Update: removed the permodule restore and state

jingyu-ml · jingyu-ml · commit 98ef9fb96ddf · 2025-09-30T07:35:46.000Z
Signed-off-by: Jingyu Xin &lt;jingyux@nvidia.com&gt;
diff --git a/modelopt/torch/peft/conversion.py b/modelopt/torch/peft/conversion.py
@@ -17,13 +17,11 @@
 
 import fnmatch
 from collections.abc import Callable, Iterable
-from typing import Any
 
 import torch.nn as nn
 
-from modelopt.torch.opt.conversion import ApplyModeError, ModelLikeModule, ModeloptStateManager
+from modelopt.torch.opt.conversion import ModelLikeModule, ModeloptStateManager
 from modelopt.torch.opt.mode import ConvertReturnType, MetadataDict
-from modelopt.torch.utils import get_unwrapped_name
 
 from .config import PEFTConfig
 from .lora.layer import LoRAModule, LoRAModuleRegistry
@@ -34,7 +32,6 @@
     "replace_lora_module",
     "unfreeze_base_weights",
     "unfreeze_lora_weights",
-    "update_peft_metadata_in_model",
 ]
 
 
@@ -48,64 +45,17 @@ def convert_to_peft_model(model: ModelLikeModule, config: PEFTConfig) -> Convert
     metadata = {}
     add_adapter(model, config)
     update_grads(model, config)
-    update_peft_metadata(model, config, metadata)
 
     return model, metadata
 
 
 def restore_peft_model(
     model: ModelLikeModule, config: PEFTConfig, metadata: MetadataDict
 ) -> nn.Module:
-    convert_to_peft_model(model, config)

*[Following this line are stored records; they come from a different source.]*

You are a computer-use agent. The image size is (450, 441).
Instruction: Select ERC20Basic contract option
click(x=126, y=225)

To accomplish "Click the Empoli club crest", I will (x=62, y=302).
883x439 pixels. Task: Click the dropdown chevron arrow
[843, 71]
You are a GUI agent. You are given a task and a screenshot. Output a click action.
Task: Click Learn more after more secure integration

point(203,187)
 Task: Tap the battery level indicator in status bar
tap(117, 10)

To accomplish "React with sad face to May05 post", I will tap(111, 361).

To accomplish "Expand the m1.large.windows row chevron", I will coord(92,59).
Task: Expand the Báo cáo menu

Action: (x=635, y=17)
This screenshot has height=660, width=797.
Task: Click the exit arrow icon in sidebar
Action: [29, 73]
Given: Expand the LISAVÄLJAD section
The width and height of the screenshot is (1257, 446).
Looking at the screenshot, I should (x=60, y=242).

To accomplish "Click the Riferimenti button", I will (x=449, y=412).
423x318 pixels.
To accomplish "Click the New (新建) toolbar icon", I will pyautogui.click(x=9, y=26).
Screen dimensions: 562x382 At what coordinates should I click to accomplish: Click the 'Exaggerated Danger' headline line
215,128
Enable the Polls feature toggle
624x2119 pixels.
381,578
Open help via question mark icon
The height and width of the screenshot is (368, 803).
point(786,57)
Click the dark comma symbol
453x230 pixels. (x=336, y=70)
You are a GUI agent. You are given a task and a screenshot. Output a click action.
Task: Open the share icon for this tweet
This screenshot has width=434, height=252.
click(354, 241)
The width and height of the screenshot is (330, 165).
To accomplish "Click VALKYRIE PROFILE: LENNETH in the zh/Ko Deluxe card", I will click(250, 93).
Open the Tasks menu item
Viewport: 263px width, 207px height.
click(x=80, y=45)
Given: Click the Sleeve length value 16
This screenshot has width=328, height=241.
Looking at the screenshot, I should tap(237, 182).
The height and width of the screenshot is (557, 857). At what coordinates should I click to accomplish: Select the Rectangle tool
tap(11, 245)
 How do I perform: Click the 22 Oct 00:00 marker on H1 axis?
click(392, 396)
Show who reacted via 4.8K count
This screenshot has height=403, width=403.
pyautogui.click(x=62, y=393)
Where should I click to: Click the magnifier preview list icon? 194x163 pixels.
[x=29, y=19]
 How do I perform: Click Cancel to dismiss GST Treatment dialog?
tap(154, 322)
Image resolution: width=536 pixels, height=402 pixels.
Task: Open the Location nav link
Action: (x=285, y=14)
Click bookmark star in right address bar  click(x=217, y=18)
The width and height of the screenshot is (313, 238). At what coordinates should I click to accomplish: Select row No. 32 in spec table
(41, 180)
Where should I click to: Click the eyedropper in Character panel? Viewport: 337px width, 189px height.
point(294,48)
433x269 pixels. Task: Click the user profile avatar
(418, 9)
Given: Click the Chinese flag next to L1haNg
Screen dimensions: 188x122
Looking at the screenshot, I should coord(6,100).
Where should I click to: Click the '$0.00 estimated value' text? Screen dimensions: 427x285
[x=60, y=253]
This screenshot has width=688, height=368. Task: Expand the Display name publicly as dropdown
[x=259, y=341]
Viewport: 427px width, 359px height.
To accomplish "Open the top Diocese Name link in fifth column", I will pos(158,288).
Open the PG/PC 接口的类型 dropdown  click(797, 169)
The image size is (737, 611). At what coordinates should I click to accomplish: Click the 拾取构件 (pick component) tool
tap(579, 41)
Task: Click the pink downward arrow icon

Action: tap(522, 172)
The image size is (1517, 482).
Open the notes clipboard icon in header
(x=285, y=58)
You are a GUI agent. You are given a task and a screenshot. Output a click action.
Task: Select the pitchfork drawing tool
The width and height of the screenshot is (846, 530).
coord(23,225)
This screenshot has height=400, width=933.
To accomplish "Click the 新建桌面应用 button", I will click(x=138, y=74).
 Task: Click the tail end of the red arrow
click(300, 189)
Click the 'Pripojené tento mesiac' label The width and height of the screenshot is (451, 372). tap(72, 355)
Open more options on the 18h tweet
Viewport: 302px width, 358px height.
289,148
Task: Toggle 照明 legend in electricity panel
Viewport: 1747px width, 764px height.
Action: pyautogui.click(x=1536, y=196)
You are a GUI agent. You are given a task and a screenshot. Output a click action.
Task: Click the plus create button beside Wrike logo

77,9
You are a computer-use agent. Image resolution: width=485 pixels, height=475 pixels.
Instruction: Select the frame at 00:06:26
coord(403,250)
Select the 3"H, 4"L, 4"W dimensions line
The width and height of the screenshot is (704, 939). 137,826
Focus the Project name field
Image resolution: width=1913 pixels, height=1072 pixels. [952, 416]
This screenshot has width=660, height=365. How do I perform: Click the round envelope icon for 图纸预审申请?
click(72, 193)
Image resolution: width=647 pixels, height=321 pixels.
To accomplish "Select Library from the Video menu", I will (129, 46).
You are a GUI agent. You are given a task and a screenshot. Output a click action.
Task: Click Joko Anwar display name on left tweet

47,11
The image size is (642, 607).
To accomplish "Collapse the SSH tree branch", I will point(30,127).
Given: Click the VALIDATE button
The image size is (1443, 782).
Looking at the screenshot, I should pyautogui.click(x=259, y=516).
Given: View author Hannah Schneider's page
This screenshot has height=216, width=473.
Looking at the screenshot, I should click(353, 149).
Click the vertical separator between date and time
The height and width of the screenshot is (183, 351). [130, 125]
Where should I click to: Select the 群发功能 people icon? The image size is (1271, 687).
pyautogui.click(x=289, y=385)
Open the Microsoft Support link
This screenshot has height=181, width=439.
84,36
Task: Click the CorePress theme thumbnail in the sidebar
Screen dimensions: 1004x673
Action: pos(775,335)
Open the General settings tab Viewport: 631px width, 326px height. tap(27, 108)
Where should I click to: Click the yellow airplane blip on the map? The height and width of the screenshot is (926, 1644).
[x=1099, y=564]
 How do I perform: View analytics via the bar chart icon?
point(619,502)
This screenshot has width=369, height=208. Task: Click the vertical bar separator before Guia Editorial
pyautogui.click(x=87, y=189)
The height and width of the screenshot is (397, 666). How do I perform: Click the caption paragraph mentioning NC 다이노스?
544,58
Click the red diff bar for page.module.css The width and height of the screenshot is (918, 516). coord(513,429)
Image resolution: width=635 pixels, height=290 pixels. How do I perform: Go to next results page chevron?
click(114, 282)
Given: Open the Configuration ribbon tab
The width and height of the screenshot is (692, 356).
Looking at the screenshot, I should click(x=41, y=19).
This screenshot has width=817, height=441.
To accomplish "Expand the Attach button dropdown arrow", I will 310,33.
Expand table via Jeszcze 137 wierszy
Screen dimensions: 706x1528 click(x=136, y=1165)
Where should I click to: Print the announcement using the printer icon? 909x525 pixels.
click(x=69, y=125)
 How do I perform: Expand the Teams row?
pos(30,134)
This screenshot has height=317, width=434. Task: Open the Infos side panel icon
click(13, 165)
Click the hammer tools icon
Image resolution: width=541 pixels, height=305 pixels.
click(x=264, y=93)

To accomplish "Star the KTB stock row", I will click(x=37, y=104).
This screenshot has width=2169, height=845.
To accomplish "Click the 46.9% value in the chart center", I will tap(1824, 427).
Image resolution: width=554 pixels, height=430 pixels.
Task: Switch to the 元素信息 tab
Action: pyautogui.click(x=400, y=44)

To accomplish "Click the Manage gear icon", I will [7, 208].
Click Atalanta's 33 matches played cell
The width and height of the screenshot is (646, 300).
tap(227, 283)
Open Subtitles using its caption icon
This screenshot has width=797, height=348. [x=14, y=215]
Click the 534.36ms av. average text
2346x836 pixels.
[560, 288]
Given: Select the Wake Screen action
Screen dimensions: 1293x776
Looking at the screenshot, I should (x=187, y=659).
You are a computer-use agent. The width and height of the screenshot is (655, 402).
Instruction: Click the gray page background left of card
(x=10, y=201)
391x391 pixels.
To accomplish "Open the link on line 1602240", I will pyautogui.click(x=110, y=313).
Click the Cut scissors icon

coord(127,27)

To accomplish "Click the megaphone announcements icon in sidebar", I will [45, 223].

-    return restore_peft_state(model, metadata)
-
-
-def restore_peft_state(model: ModelLikeModule, metadata: MetadataDict):
-    """Restore PEFT state from metadata or extra_state.
-
-    For backward compatibility, we check metadata first. For distributed
-    checkpoints (NeMo-MCore), the state will be in extra_state of each LoRAModule
-    and will be restored automatically via set_extra_state() during load_state_dict().
-
-    Args:
-        model: Model with LoRA modules to restore
-        metadata: Metadata dictionary that may contain peft_state
-    Returns:
-        The model with restored PEFT state
-    """
-    if "peft_state" not in metadata:
-        # For distributed checkpoints (NeMo-MCore), peft_state is stored
-        # in each LoRAModule's extra_state and will be restored via
-        # set_extra_state() during load_state_dict()
-        return model
-
-    # Legacy path: restore from metadata
-    peft_state_dict = metadata["peft_state"]
-    for name, module in model.named_modules():
-        if isinstance(module, LoRAModule):
-            unwrapped_name = get_unwrapped_name(name)
-            if unwrapped_name in peft_state_dict:
-                try:
-                    module.set_from_peft_state(peft_state_dict[unwrapped_name])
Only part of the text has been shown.